One prominent example of this is MEV (Miner Extractable Value), where validators or miners take advantage of transaction order flow to maximise their profits. Recently, Jito validator tips even eclipsed Solana's transaction fees, highlighting just how much profit there is to be made from MEV. The rise of MEV has introduced significant inefficiencies and risks to blockchain ecosystems, often to the detriment of regular users. As the activity on Solana surged, so has MEV. Currently, Jito Validators have an annualised run rate of $146 million. This can be seen as a proxy for MEV on Solana.
Arcium eliminates this issue by encrypting order flow. Traders submit orders privately, with details revealed only at settlement. This prevents MEV, ensuring fair execution without leaking market signals. If such technology removes MEV opportunities, protocols like Jito may need to pivot or find alternative revenue models.
The impact extends beyond trading. Flash loans, cross-chain swaps, and institutional portfolio rebalancing could occur confidentially, shielding strategies from market manipulation. Arcium can enable secure, private execution at scale, levelling the playing field for all participants.
Beyond Blockchains
Arcium’s approach can enable privacy-preserving data collaboration across industries. Banks could detect fraud in real-time without exposing customer data, while manufacturers could coordinate supply chains without revealing proprietary details. A carmaker, for instance, could manage deliveries across multiple suppliers while keeping operations confidential.
Its design stands out for its practicality—requiring just one honest participant to ensure privacy and using parallel computation to make secure processing more efficient. For decision tree models, XorSHAP offers insight into feature importance, though broader AI explainability remains an ongoing challenge.
From Veritasveil’s nobles to modern dark pool users, organisations have long sought ways to collaborate without compromising sensitive information.

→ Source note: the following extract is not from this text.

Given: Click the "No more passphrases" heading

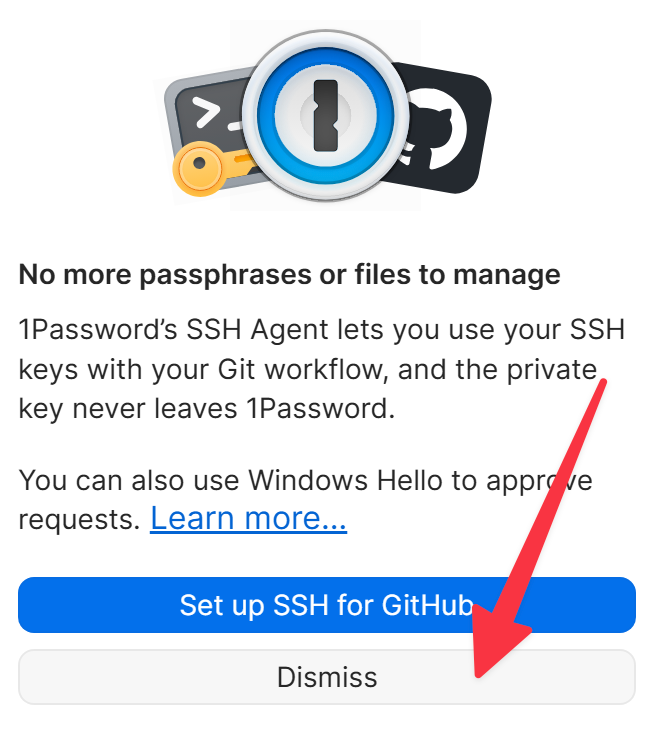Looking at the screenshot, I should 290,274.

As privacy regulations tighten and AI becomes more embedded in critical systems, solutions like Arcium present a possible path forward. But a few key questions remain: How well will it handle real-world workloads? Will developers adopt it despite its learning curve? Can it balance security, performance, and usability in practice?
While Arcium offers a promising approach, it is not yet live. Its effectiveness will ultimately depend on adoption and real-world performance. Whether it turns confidential computation into a practical reality remains to be seen.

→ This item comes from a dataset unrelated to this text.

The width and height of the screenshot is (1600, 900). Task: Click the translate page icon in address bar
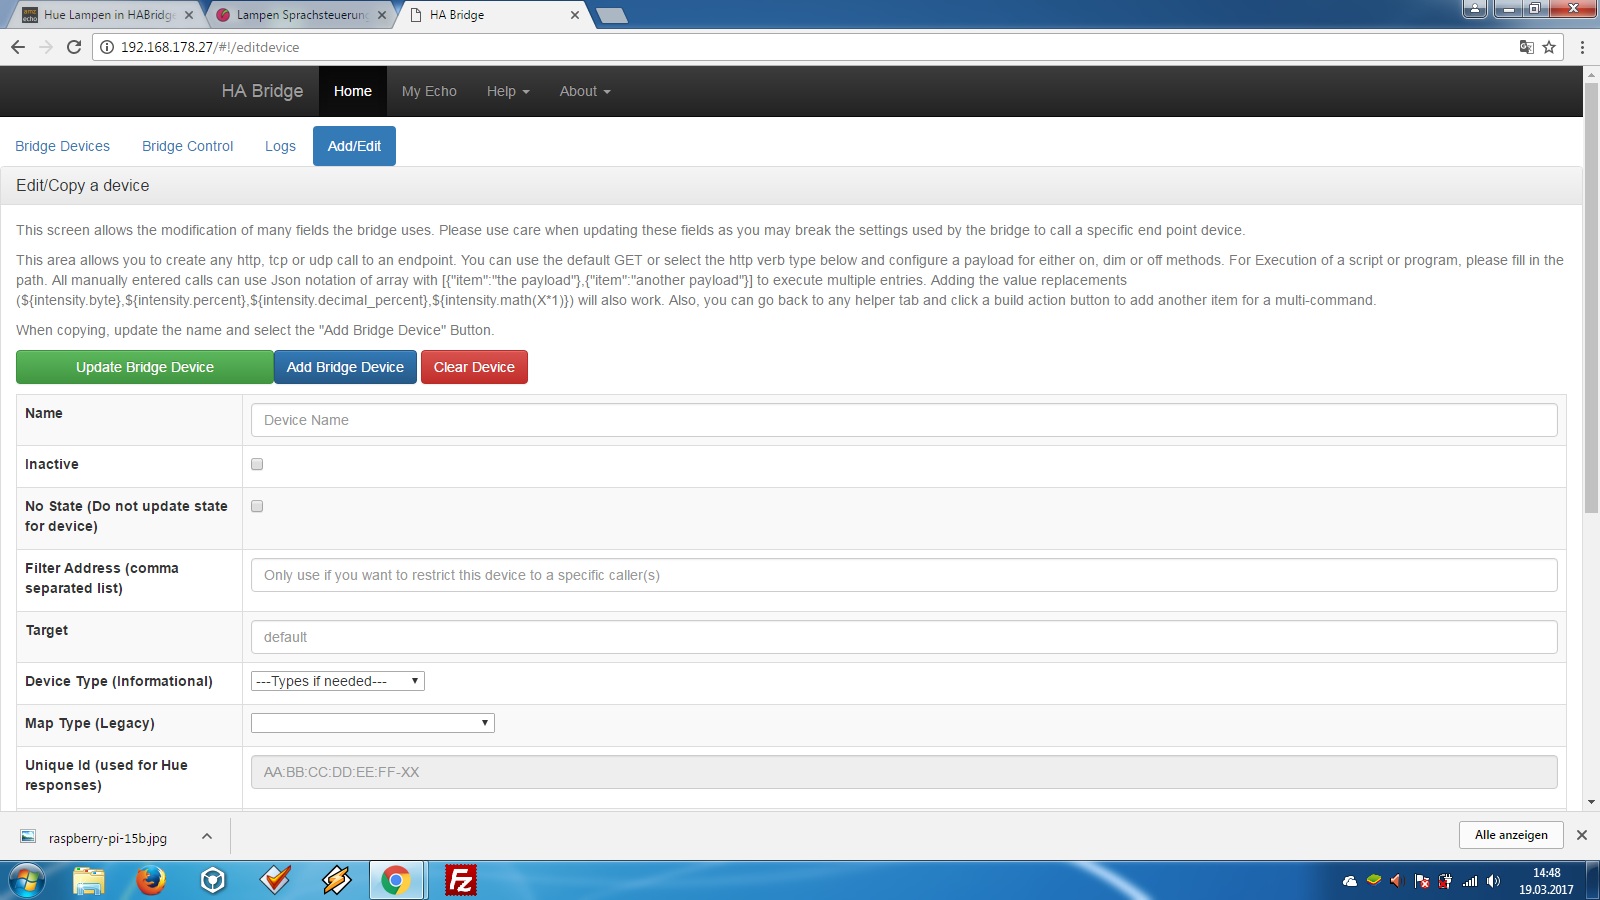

Enjoying the new home office,
Saurabh Deshpande
Disclaimer: DCo members may have positions in assets mentioned in the article. No part of the article is financial or legal advice.

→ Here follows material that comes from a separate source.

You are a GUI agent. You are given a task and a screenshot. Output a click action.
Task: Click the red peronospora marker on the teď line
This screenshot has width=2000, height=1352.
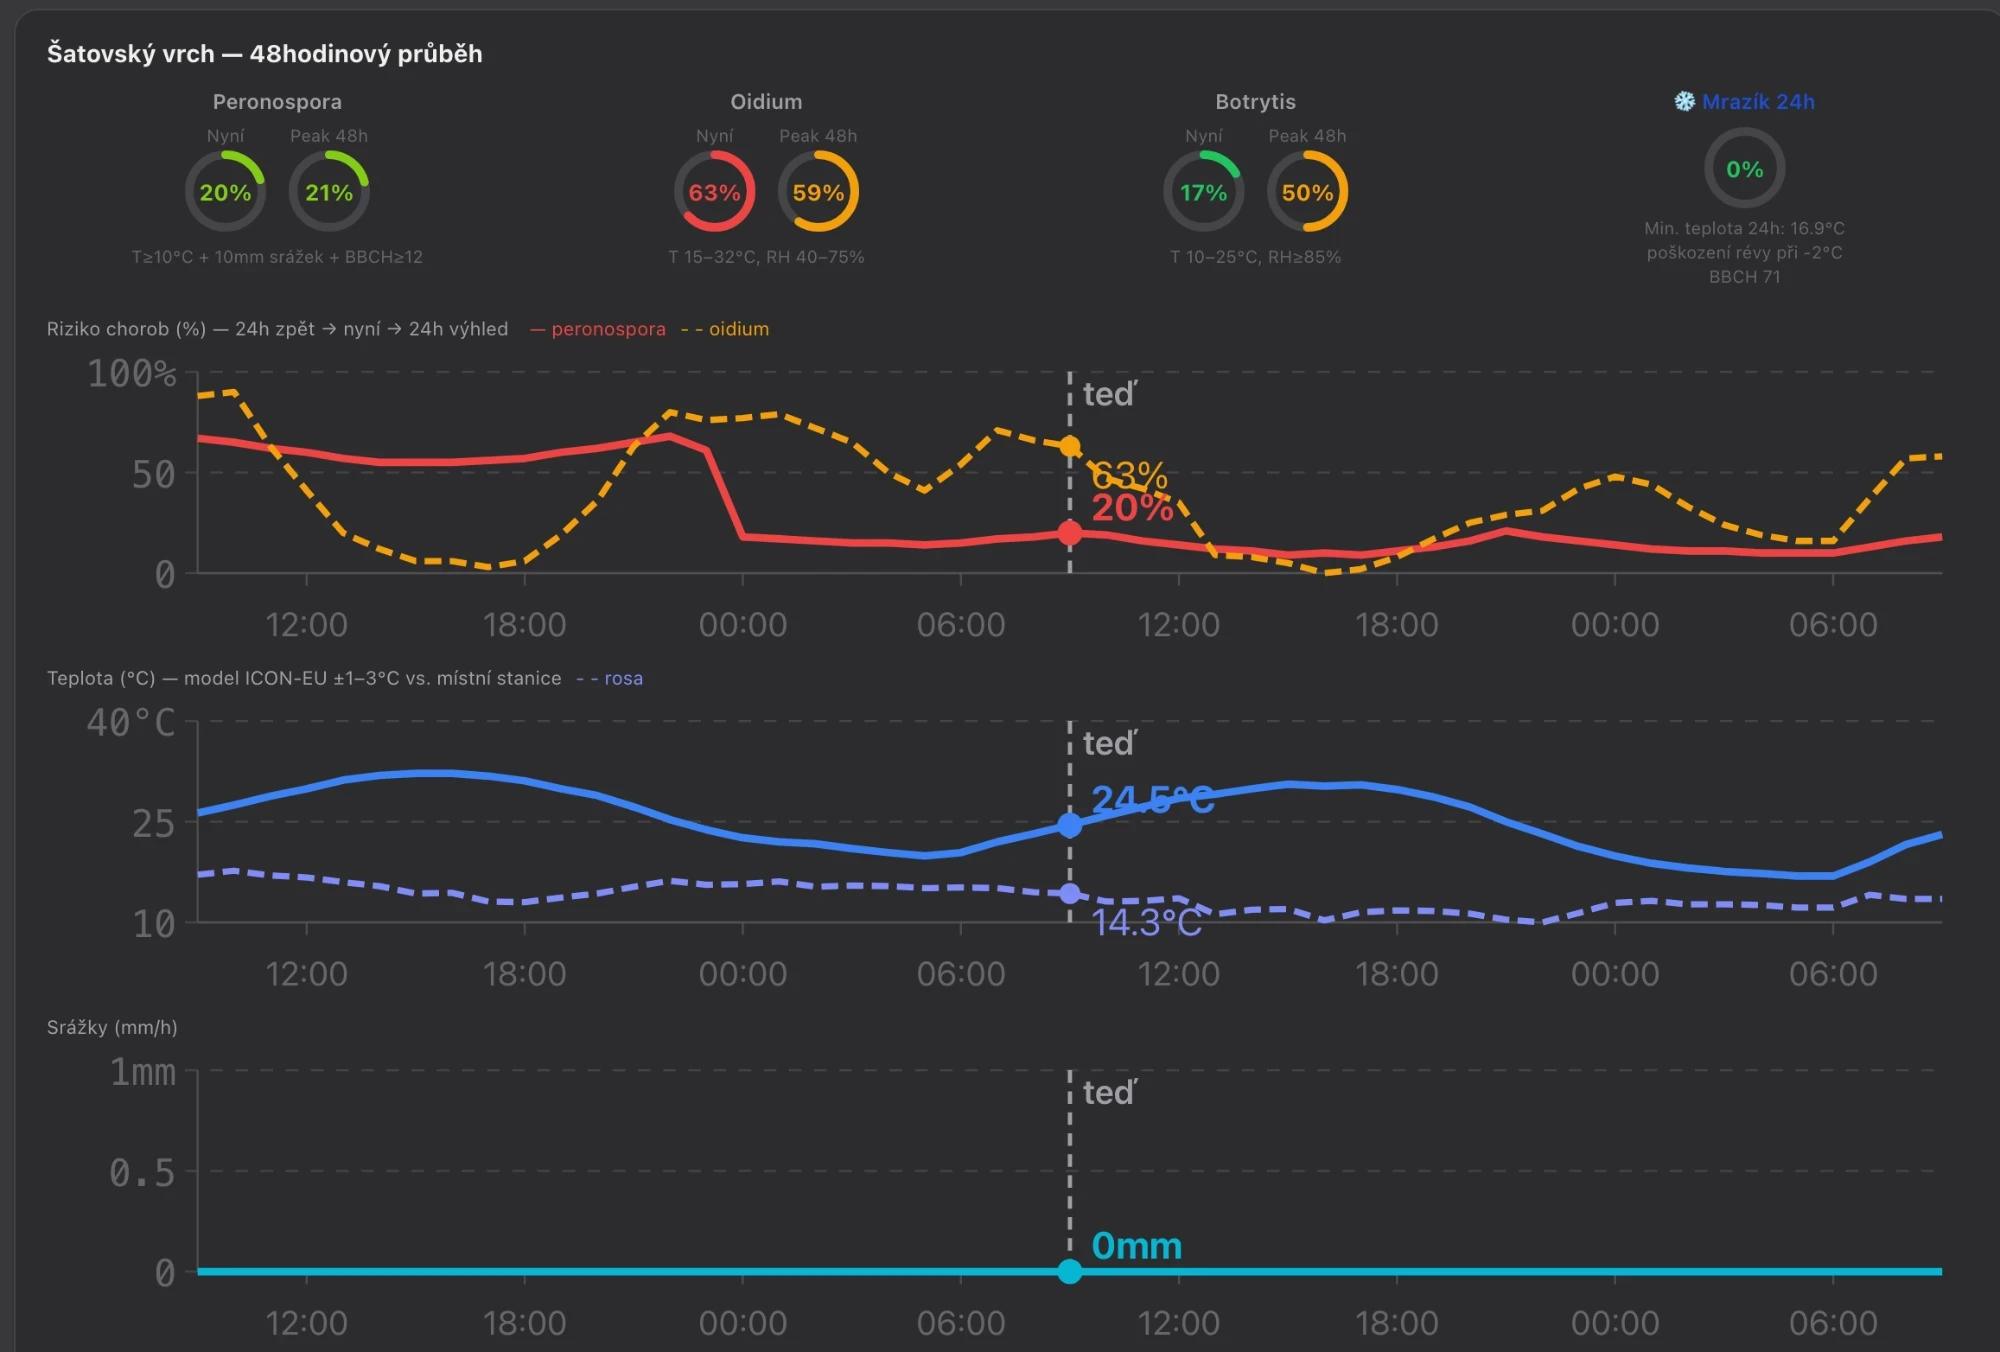(1070, 533)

Multi-Party Computation (MPC) can achieve similar outcomes today using oblivious data structures and Oblivious RAM (ORAM). These allow computations on encrypted data without revealing which parts of the data are being accessed or modified, preventing side-channel leaks. While not a complete substitute for obfuscation, they offer practical confidentiality in shared computing environments, making it possible to perform operations without exposing the underlying logic or memory access patterns.
When you have the means to add and multiply, you can easily subtract and divide using negative numbers and reciprocals, respectively.
Throughout this article, we use “private computing” and “confidential computing” interchangeably.
The comparison uses tFHE-rs 0.7.3 and Arcium’s closed source Cerberus for MSM. Time for Cerberus includes a preprocessing and online phase for two parties. Machines: 8GB of RAM, AMD EPYC-Milan.